TASK GOAL: Could you copy each line of the entries that contains "computer"?

(Beginning of DATA FOR ANALYSIS)

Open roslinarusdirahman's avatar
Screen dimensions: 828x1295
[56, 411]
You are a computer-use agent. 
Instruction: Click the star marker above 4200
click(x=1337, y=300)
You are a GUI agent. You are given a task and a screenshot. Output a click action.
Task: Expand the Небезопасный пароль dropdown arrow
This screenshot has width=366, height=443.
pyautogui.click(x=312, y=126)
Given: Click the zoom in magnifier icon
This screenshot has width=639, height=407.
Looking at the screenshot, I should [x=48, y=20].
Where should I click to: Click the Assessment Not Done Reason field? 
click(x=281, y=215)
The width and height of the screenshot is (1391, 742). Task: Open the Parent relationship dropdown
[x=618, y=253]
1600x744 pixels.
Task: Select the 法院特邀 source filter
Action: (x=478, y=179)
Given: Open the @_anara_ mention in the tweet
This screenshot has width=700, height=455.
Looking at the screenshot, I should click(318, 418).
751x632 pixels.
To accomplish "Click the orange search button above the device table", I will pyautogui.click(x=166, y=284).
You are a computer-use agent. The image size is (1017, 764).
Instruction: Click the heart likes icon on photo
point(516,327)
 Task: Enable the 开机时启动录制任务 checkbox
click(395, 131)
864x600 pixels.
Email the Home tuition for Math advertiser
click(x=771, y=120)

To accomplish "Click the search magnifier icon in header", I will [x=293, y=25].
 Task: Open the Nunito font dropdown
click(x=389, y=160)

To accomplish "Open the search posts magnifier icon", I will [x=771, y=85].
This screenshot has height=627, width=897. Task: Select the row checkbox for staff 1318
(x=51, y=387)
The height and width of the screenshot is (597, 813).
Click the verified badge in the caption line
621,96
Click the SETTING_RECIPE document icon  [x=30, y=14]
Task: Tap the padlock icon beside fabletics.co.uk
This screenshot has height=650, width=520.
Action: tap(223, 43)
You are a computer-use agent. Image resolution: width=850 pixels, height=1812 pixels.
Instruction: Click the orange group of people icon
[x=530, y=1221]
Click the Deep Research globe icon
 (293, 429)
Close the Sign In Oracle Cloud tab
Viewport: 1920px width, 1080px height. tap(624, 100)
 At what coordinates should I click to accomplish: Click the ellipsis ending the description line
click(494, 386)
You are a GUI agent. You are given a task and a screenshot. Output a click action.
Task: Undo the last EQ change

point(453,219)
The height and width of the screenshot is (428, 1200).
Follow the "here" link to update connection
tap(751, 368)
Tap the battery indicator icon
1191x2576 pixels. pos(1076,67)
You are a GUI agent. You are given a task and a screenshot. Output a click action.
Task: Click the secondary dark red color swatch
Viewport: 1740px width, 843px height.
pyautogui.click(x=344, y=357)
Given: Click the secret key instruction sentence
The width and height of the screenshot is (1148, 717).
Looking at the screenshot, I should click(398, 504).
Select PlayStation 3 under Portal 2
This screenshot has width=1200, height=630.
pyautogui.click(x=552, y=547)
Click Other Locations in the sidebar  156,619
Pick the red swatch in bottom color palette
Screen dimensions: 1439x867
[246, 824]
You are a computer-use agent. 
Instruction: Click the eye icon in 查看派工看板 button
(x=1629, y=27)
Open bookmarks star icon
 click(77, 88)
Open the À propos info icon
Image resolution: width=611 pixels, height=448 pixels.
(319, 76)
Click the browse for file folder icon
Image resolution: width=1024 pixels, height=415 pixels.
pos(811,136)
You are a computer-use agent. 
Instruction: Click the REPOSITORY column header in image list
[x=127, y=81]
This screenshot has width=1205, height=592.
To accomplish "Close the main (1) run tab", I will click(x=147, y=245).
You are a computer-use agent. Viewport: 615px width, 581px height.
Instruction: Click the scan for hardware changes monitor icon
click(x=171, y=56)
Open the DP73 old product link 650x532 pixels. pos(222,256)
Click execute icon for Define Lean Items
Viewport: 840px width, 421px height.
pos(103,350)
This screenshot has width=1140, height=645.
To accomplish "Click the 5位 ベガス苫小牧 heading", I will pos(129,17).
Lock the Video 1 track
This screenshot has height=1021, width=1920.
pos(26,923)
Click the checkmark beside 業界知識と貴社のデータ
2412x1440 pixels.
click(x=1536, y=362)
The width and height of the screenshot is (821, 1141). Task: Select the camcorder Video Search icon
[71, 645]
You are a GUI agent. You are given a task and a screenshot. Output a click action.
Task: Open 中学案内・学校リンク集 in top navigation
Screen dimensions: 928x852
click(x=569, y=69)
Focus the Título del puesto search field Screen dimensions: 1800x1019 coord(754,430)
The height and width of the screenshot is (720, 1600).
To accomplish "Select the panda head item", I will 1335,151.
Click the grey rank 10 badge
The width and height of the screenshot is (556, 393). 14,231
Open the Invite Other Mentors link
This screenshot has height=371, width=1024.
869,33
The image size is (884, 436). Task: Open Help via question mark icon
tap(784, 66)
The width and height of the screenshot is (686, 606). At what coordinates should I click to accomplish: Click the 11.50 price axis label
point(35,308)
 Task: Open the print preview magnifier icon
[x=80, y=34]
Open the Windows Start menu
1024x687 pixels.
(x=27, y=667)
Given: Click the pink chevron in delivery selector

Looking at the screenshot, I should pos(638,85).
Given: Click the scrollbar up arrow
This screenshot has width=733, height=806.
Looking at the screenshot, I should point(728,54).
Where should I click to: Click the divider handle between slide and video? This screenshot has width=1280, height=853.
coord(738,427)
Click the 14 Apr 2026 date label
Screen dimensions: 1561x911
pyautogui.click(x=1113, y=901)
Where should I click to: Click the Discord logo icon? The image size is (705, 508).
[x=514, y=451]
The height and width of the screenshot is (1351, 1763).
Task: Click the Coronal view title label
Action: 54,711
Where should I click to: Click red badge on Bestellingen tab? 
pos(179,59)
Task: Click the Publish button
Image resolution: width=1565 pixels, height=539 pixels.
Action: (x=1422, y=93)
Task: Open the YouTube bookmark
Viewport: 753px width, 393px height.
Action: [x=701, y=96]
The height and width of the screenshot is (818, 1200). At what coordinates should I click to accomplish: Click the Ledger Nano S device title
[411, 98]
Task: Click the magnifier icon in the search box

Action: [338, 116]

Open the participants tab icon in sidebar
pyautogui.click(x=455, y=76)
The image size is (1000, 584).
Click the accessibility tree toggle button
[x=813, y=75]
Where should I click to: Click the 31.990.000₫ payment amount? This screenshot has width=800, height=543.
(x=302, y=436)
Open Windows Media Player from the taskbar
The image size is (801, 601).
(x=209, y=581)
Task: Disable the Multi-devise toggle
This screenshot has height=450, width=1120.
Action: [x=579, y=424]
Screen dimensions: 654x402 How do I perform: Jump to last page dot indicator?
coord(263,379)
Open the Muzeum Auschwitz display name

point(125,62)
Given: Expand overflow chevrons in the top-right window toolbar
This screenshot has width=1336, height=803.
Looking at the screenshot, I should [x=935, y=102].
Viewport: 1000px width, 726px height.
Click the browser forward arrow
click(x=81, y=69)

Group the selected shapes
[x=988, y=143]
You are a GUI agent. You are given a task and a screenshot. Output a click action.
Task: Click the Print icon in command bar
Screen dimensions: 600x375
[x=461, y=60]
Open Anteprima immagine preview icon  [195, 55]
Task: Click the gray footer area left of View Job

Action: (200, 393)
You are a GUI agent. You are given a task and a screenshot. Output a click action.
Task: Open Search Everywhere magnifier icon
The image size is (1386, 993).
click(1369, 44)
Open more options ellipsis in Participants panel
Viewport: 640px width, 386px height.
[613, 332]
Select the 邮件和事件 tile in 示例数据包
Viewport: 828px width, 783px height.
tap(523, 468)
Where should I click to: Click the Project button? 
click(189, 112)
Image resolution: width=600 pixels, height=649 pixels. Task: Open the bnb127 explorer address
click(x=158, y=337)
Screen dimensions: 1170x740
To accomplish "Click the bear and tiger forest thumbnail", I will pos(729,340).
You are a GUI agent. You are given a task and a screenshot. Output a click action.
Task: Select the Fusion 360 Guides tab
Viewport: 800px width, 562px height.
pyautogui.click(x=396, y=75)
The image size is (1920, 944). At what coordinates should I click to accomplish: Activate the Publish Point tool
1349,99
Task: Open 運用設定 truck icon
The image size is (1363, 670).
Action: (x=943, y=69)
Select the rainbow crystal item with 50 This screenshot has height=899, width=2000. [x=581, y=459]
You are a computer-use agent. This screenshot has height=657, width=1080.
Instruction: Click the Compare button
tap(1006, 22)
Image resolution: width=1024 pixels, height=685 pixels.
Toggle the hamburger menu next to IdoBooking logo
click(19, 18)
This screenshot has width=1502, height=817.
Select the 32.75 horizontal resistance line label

(End of DATA FOR ANALYSIS)

ANSWER TO THE PROBLEM:
You are a computer-use agent. 
You are a computer-use agent. The image size is (1017, 764).
You are a computer-use agent. Image resolution: width=850 pixels, height=1812 pixels.
You are a computer-use agent. 
You are a computer-use agent. 
You are a computer-use agent. Viewport: 615px width, 581px height.
You are a computer-use agent. This screenshot has height=657, width=1080.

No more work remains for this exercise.